Like Twitter, Facebook provides a separate site for your page’s analytics at https://analytics.facebook.com/. This free tool lets you view an overview that defaults to the last 28 days. From the primary dashboard, you can customize your report by time period, audience and even add more filters. You can create custom dashboards. You can view reports on users, retention, cohorts, journeys, events and more on your Page activity. Scroll down and select “People” to view the demographics of your visitors.

The landing page is not the usual yada yada. The Facebook Analytics features page explains what all of these measurement elements mean. For instance, a cohort report can measure the percentage of people who take specific actions like view a page and register for an event and then measure it over time. There is also a help center to get started and a blog for news, ideas, and insights.

Mailchimp

Popular email campaign tools like Mailchimp and Constant Contact provide tons of metrics to measure the success of your email marketing campaigns and newsletters. In Mailchimp, you can view Campaigns, Audience Insights, and Reports. In Audience for different mailing lists you can see how people subscribe, the date they were added and if they unsubscribed (and why). In Campaigns, you can see performance across your campaign emails, including opens and click-throughs compared to the industry average. In the Campaigns tab, you can drill into reports for a campaign to see not only the click rate but what was clicked on by percentage or a “heat map” of which links attracted clicks in the flow of the text.
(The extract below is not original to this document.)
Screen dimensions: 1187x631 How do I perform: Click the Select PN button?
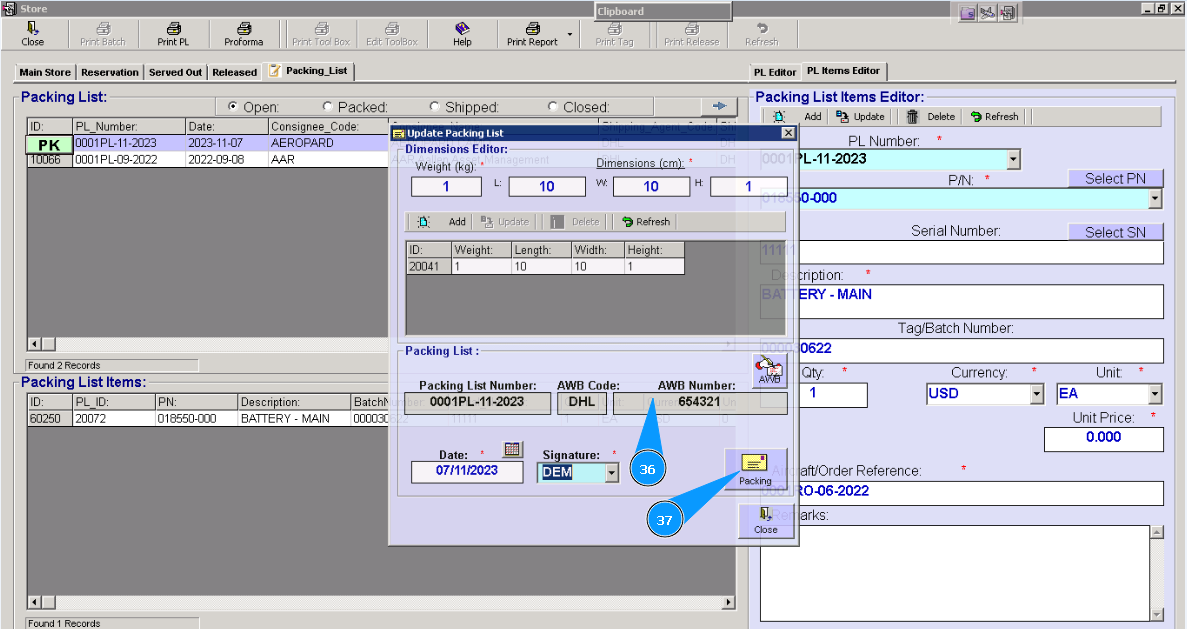tap(1116, 178)
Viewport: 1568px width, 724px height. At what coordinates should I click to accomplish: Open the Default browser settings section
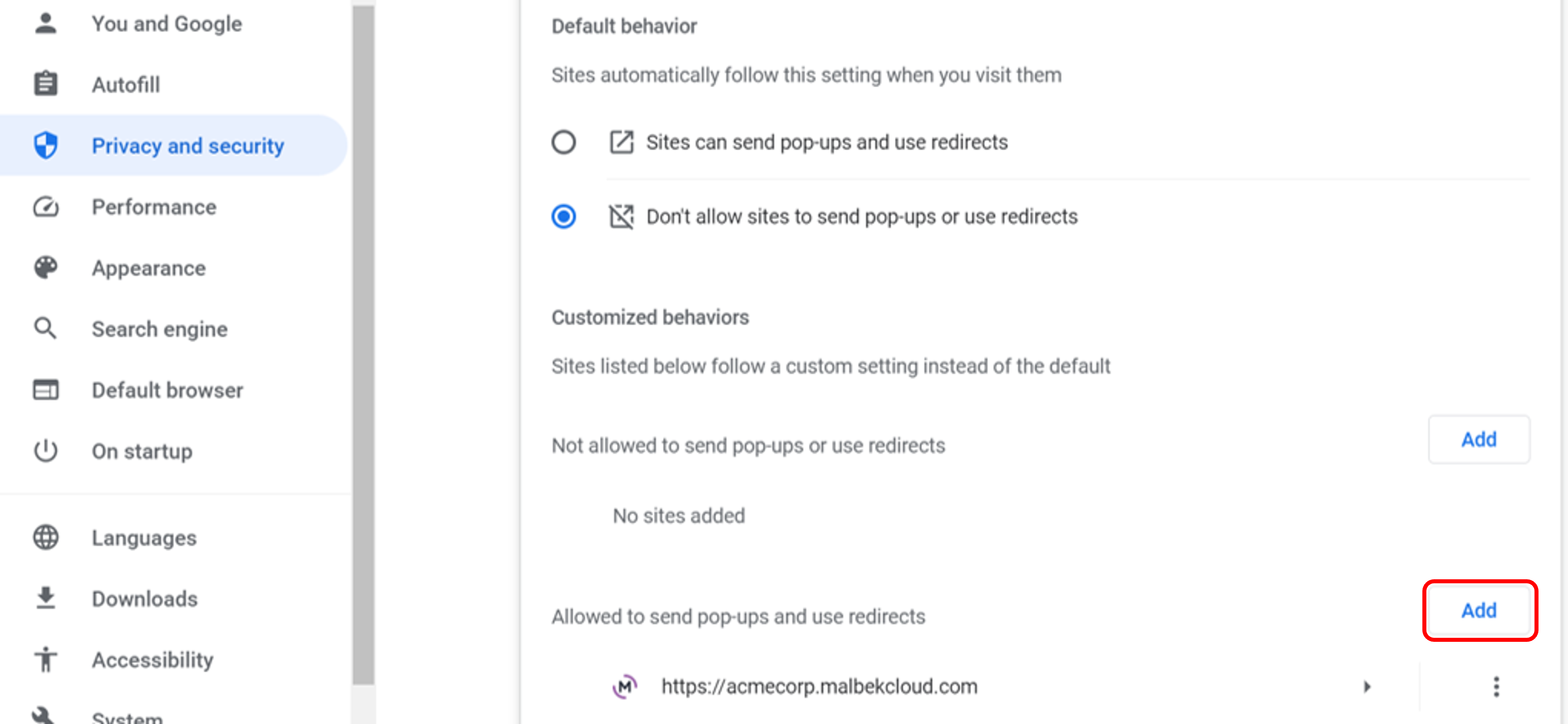click(167, 390)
Websites and Google Analytics

If you are using WordPress.com, Wix.com, Weebly, Squarespace or another website platform you get simple analytics that will show views, visitors, search terms, referring traffic, etc. If you are using a host for WordPress, such as BlueHost, WPEngine, HostGator, etc. you will need to either add code for Google Analytics or use a plugin to help you. Google Analytics is free, but it is complicated and besides understanding very simple measurements it requires some study.

Social Media Management Dashboards

Tools like Hootsuite, Sprout Social, Buffer, and SocialOomph help you read and interact with multiple social channels and schedule posts. They also measure analytics for all your activities in one place. Analytics generally do not come with the free plans for social media dashboards and may need supplementation with those built into the platforms. However, features like having reports sent to your inbox on a weekly schedule will go a long way to reminding you to take your performance into consideration to improve your social activity.

Conclusion

Once you have a sense of what types of analytics you can get then you can figure out what is most meaningful to you and create goals. Is your goal to get more followers? Get more views? Have more people watch your videos all the way through? What can you learn from the analytics, combined with marketing best practices that get you to those goals? For instance, following people on Twitter generally results in more followers. Creating shorter serial videos have more watches and get more subscribers to your YouTube channel than a single lengthy video. Hosting events and using polls engage your audience. Blog posts written following Bob Ambrogi’s excellent tips will get more views. Understand how analytics can impact the big picture and change your strategy to get the most ROI out of your efforts!